First impressions are:
* it's very light and definitely smaller than the Mini 10, which is the other instax that I have.
* it does however look lovely - I think the trim will get scuffed quite quickly, being plastic, but for the moment it is great. It doesn't look like a kids' toy like the other Instaxes. I've heard a lot of people say they've been put off by that look.
* it is quiet - none of the grinding in and out of the Mini 10 lens.
* the bulb mode still doesn't make it very useful for night photography. The lens is still f12 or so and even though Instax film is ISO 800, you don't get a huge amount from 10 seconds or so. It could be okay for reasonably lit night scenes though.

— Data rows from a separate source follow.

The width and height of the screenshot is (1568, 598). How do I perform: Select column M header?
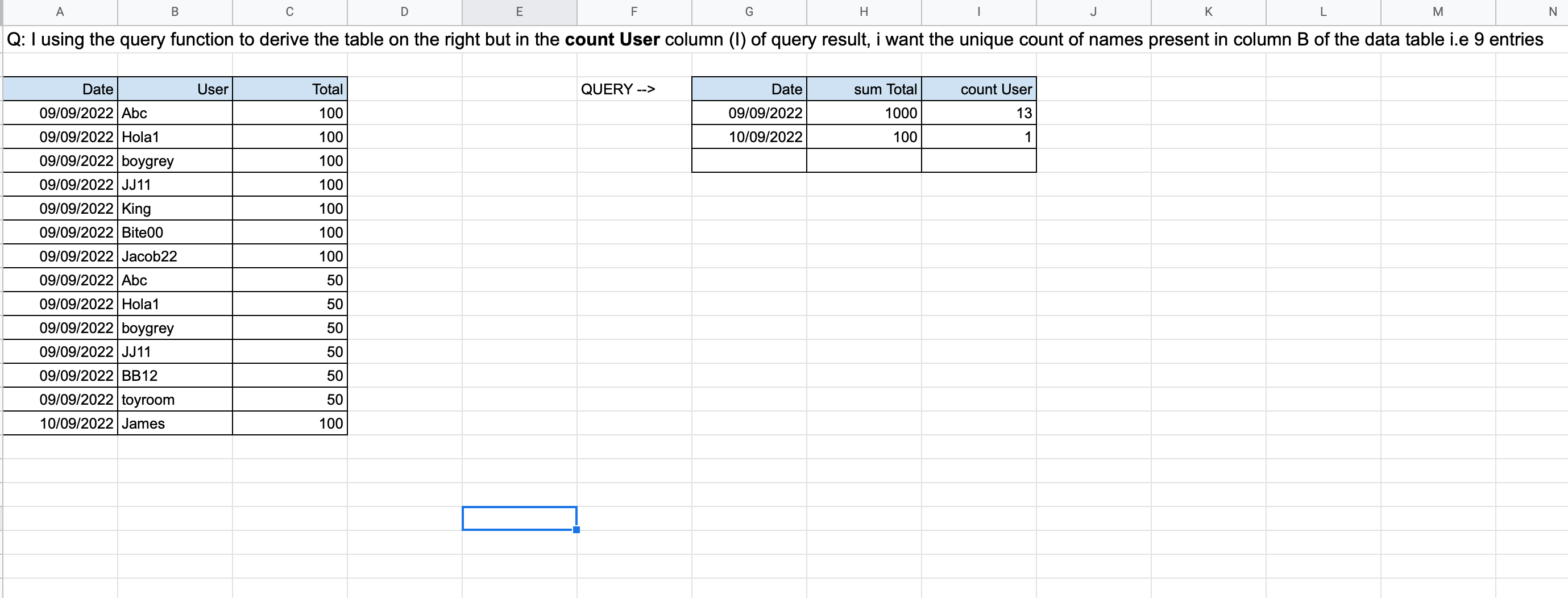pyautogui.click(x=1438, y=11)
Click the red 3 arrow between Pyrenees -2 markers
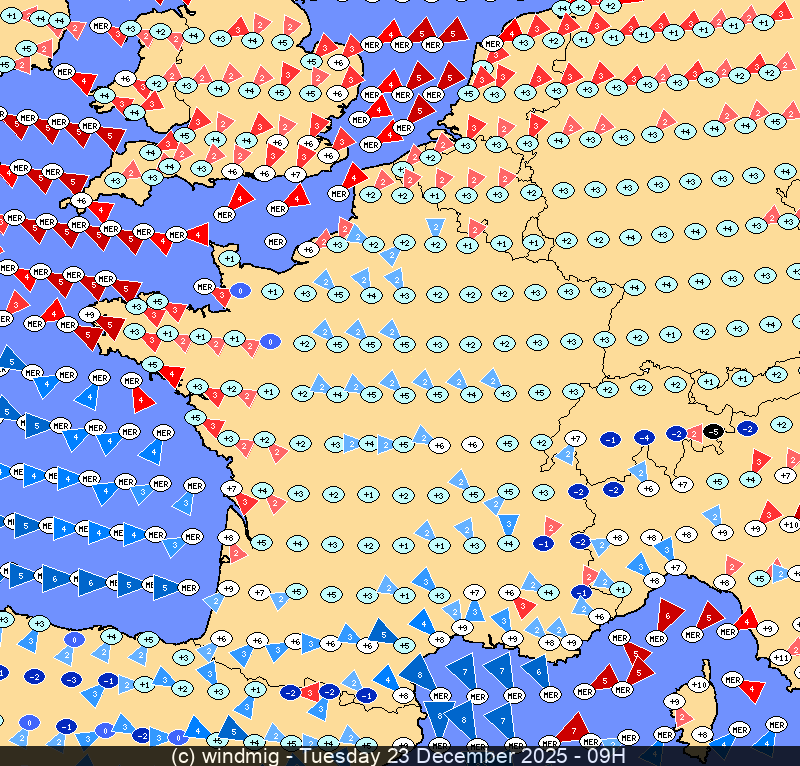This screenshot has width=800, height=766. coord(310,692)
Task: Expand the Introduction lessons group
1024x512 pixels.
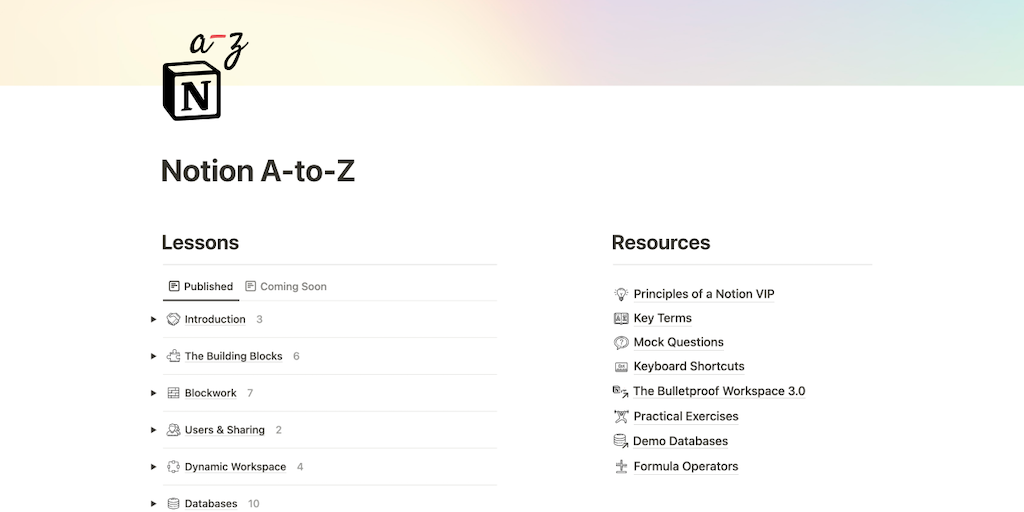Action: [154, 320]
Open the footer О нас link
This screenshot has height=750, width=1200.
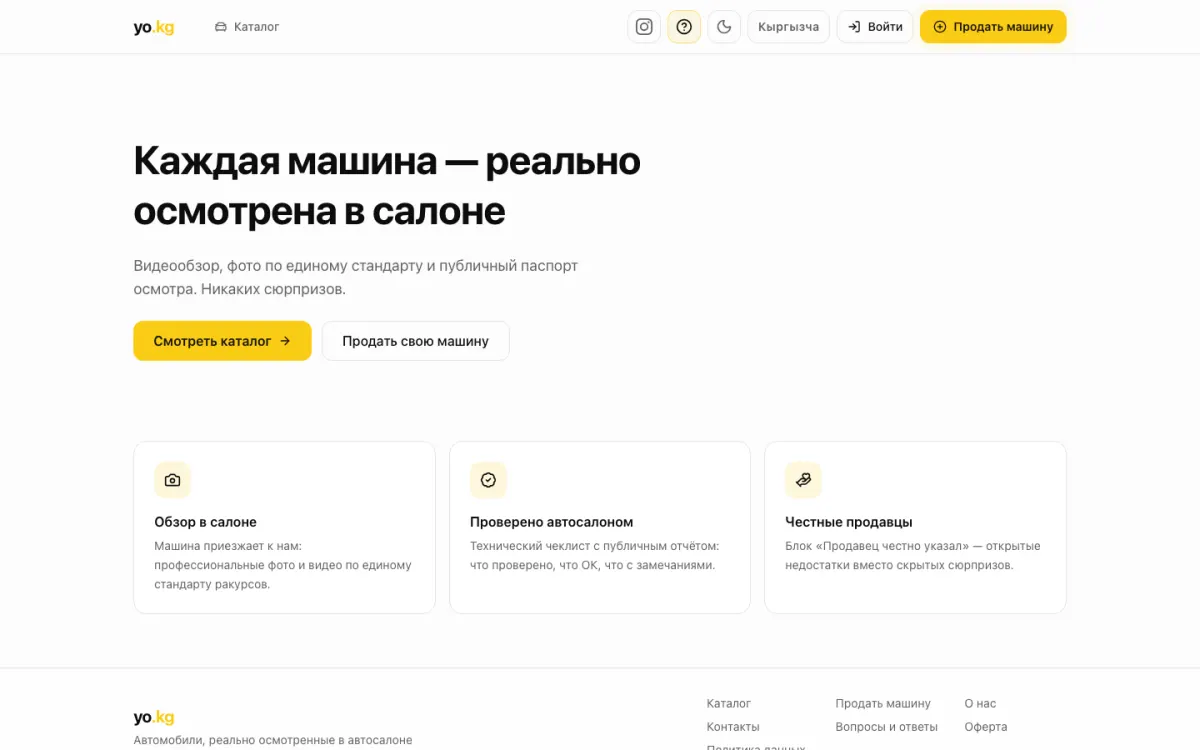pos(980,703)
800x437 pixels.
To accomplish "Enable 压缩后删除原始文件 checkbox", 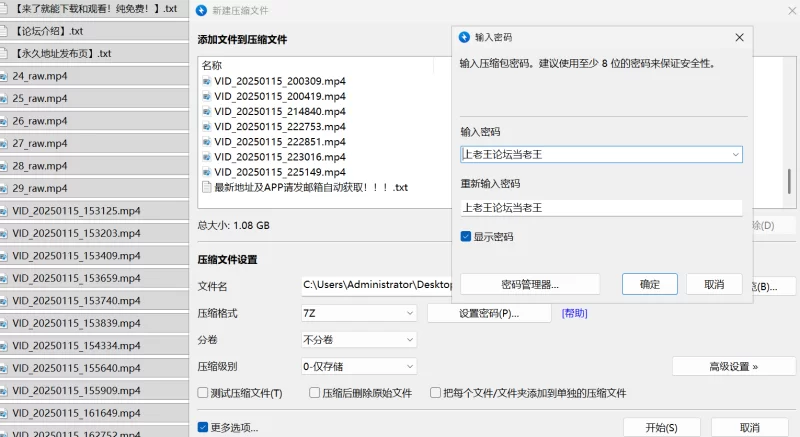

* function buttons seem reasonable, but the "mode" thing is not very self explanatory - I'd like to know precisely what the modes do. I think "party" is fill flash. I'm expecting a bit too much from the "manuals" (vague pieces of paper in fifty languages) there, I may have to just experiment.
* macro capability (up to 0.3m) is more useful than one might have thought, because the lens is so wide that you need to be arms length or less to take a portrait, and previous models only went down to 0.6m. NB focusing is now "macro", "normal" and "landscape" rather than previous ones - not sure precisely which ranges these are supposed to cover.
* pictures are... Well, like any other Instax. Very sharp but tiny. Instax film has always seemed pretty good to me.
I haven't had any occasion to really take pictures with it and I don't want to just snap them off at anything, but will try taking it to work and getting some shots of the canal and people on the street.
It's definitely an improvement on the Mini 10, and hopefully will sell well as it addresses the "omg I am not taking that out in public I am a grown-up" issue, but whether it's worth upgrading if you already have one... maybe not unless you really use it a lot.